A new report by the Legal Services Board (LSB) was published on the 25th November, the report is designed to give a review of the legal services sector, ten years since the initiation of independent regulation. The report is entitled “The State of Legal Services 2020” and is made up of a narrative section and an evidence compendium, and is informed by data, evidence and conversations with a wide range of individuals and organisations over the last six months and research by the LSB and others.
The LSB was established in 2009 to oversee the regulation of legal services in England and Wales. The report concludes that despite a number of achievements over the last decade, the basic legal needs of many citizens are not being met. Citizens today do have more choice when it comes to finding legal advice, and satisfaction with services has increased. However, 3.6 million adults in England and Wales have an unmet legal need involving a dispute every year. More than 1 in 3 adults (36%) have low confidence that they could achieve a fair and positive outcome when faced with a legal problem. Nearly nine in ten people say that “law is a game in which the skilful and resourceful are more likely to get what they want”.
While many are concerned about reductions in the scale and scope of legal aid and increased pressure on third sector advice agencies, other factors also contribute. Many people and businesses lack the capability and confidence to recognise legal problems and get help. Comparison websites and customer review sites are not well established. Only 30% of consumers shop around, and only 2% use a comparison service before choosing a law firm. The market needs to put consumers first.
Exploring ways to address these challenges, the LSB says that it will be important to ensure that regulatory bodies put the interests of the public and consumers at the heart of everything they do. It has identified three areas of opportunity for all those involved in the sector to come together to drive improvement:
- Fairer outcomes – widening public access to advice and support and ensuring that no one has a worse outcome or quality of service due to their background or life circumstances. The sector must also build a more inclusive culture which enables anyone to enter the law and achieve their full career potential.
- Stronger confidence – resolving long-standing questions around the scope of regulation and broadening access to redress. It also requires regulators to put the right mechanisms in place so that legal professionals deliver consistently competent and ethical legal services.
- Better services – giving consumers the information and tools they need to drive stronger competition, creating the right conditions for providers – including those yet to enter the market – to redesign legal services that respond to their needs. It also entails regulators fostering responsible innovation that commands the trust of both the public and legal professionals.

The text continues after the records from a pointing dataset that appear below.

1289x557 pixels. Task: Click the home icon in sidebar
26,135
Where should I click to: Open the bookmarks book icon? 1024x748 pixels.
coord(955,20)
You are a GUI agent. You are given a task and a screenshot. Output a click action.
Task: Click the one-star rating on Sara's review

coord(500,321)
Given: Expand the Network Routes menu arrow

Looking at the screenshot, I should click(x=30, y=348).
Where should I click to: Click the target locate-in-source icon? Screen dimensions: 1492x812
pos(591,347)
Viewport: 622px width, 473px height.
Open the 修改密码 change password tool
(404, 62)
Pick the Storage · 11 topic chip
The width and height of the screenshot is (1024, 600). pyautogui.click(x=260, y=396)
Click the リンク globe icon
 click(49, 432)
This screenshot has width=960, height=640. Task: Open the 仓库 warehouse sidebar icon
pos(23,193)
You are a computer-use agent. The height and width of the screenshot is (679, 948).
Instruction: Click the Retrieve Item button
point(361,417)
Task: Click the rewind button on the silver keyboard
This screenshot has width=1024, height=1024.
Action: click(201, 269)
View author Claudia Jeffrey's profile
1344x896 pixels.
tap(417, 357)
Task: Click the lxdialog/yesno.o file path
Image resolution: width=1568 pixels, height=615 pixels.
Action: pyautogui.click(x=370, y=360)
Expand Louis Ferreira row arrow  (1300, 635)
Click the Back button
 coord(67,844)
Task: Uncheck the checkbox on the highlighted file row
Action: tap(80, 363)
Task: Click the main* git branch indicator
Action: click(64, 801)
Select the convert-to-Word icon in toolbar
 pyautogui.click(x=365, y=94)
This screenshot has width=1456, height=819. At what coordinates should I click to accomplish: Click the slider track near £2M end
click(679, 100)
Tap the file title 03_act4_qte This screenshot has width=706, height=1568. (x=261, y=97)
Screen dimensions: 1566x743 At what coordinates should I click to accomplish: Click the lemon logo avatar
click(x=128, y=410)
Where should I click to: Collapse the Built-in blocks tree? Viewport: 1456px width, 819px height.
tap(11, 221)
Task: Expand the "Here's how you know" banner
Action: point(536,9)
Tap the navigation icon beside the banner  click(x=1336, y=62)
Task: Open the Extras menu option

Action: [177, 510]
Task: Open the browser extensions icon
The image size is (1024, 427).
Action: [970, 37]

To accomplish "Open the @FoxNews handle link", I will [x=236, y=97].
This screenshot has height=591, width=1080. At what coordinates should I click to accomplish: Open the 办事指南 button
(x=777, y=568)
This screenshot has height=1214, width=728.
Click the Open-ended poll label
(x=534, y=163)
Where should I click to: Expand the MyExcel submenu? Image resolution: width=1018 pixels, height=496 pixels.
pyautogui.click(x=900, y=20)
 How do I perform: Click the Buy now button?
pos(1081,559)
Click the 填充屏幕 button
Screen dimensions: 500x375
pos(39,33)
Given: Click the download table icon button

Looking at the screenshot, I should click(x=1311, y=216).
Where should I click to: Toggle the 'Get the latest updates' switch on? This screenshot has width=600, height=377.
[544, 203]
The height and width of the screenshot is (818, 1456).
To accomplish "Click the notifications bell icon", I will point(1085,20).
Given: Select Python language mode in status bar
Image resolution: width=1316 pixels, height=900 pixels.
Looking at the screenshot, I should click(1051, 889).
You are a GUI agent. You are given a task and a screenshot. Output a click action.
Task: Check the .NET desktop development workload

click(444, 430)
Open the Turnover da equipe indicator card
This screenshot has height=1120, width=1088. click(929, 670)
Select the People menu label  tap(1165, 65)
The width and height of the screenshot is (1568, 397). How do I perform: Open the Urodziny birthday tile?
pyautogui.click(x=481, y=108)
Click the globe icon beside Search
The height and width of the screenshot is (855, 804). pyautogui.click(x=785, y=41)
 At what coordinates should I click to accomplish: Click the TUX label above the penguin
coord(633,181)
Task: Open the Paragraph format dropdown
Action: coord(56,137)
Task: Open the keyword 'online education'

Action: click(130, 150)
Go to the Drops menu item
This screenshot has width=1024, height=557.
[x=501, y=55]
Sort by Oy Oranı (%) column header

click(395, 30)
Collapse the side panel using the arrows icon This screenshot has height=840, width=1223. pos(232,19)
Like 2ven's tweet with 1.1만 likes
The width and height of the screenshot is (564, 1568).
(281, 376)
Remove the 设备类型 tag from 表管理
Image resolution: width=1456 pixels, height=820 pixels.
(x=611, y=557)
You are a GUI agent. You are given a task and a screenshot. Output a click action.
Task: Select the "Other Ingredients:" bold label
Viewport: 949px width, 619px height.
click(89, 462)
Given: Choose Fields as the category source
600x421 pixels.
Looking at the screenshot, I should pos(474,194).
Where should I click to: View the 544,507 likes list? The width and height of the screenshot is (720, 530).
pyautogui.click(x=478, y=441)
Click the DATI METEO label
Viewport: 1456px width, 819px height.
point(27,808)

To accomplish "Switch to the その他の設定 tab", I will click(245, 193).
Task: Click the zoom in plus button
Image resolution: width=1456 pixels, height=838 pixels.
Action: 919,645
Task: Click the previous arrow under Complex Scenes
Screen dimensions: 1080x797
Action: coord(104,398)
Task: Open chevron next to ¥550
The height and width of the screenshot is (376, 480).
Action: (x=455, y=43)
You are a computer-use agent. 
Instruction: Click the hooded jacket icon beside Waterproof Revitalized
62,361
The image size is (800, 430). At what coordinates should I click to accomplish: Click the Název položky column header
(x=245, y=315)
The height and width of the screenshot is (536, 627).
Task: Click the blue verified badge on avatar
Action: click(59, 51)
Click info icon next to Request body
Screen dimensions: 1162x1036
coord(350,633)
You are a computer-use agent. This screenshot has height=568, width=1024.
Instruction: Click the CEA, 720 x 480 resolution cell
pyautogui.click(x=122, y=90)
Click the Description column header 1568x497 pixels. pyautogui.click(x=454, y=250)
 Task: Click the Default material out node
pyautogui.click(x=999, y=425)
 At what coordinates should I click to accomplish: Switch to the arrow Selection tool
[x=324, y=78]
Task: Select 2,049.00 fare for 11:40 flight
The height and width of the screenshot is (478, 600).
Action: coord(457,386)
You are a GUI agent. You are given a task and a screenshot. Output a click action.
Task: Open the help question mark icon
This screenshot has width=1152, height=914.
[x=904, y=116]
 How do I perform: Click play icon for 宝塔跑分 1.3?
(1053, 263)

Dr Helen Phillips, Chair of the Legal Services Board, said: “Despite the real successes of the last decade, many of the critical challenges facing the legal sector today existed when the Legal Services Act came into force. This partly reflects that it continues to be difficult for people to know when they have a legal problem and to engage with the legal services market and shop around. It also reflects policy decisions taken over a long period relating to the publicly-funded legal sector. However, as our report lays out, there is an opportunity for the sector to reinvent itself and embrace a culture that puts the needs of consumers at its heart. If we are successful, we will reduce unmet need and provide a much more equal experience for consumers. Shopping around will be the norm, and people will find it easier to find and compare providers and reward firms offering high quality and affordable services. Consumers will consistently trust the advice they get, knowing an independent and effective regulatory system is providing the essential protection they need. That system will be equipped to respond to the changing market, provide better value for money and support innovation. If consumers receive poor service, whatever type of provider they use, they will be able to complain to an independent body and obtain quick and fair redress.”